PROBLEM: The entries below should be written out again exactly as they stand.

RECORDS PROVIDED:
==*==
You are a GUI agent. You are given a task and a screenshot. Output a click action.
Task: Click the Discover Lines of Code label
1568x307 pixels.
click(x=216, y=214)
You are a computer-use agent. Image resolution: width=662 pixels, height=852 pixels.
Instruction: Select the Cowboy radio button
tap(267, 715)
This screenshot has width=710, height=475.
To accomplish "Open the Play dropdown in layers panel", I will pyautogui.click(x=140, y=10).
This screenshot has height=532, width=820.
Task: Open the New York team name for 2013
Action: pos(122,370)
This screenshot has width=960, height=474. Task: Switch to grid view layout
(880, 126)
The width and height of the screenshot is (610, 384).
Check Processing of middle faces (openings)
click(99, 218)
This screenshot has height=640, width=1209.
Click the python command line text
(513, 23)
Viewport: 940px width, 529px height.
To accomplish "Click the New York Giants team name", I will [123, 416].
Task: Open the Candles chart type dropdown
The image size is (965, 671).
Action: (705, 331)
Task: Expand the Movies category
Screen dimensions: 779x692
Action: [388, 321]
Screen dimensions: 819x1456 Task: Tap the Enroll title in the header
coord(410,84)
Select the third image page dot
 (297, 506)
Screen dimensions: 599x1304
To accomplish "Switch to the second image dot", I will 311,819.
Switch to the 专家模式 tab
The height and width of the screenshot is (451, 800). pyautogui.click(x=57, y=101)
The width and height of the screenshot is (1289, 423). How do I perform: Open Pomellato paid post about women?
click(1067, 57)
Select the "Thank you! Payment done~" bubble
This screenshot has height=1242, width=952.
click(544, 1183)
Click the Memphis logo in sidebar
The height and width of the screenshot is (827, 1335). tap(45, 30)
==*==
ANSWER TO THIS PROBLEM:
You are a GUI agent. You are given a task and a screenshot. Output a click action.
Task: Click the Discover Lines of Code label
1568x307 pixels.
click(x=216, y=214)
You are a computer-use agent. Image resolution: width=662 pixels, height=852 pixels.
Instruction: Select the Cowboy radio button
tap(267, 715)
This screenshot has width=710, height=475.
To accomplish "Open the Play dropdown in layers panel", I will pyautogui.click(x=140, y=10).
This screenshot has height=532, width=820.
Task: Open the New York team name for 2013
Action: pos(122,370)
This screenshot has width=960, height=474. Task: Switch to grid view layout
(880, 126)
The width and height of the screenshot is (610, 384).
Check Processing of middle faces (openings)
click(99, 218)
This screenshot has height=640, width=1209.
Click the python command line text
(513, 23)
Viewport: 940px width, 529px height.
To accomplish "Click the New York Giants team name", I will [123, 416].
Task: Open the Candles chart type dropdown
The image size is (965, 671).
Action: (705, 331)
Task: Expand the Movies category
Screen dimensions: 779x692
Action: [388, 321]
Screen dimensions: 819x1456 Task: Tap the Enroll title in the header
coord(410,84)
Select the third image page dot
 (297, 506)
Screen dimensions: 599x1304
To accomplish "Switch to the second image dot", I will 311,819.
Switch to the 专家模式 tab
The height and width of the screenshot is (451, 800). pyautogui.click(x=57, y=101)
The width and height of the screenshot is (1289, 423). How do I perform: Open Pomellato paid post about women?
click(1067, 57)
Select the "Thank you! Payment done~" bubble
This screenshot has height=1242, width=952.
click(544, 1183)
Click the Memphis logo in sidebar
The height and width of the screenshot is (827, 1335). tap(45, 30)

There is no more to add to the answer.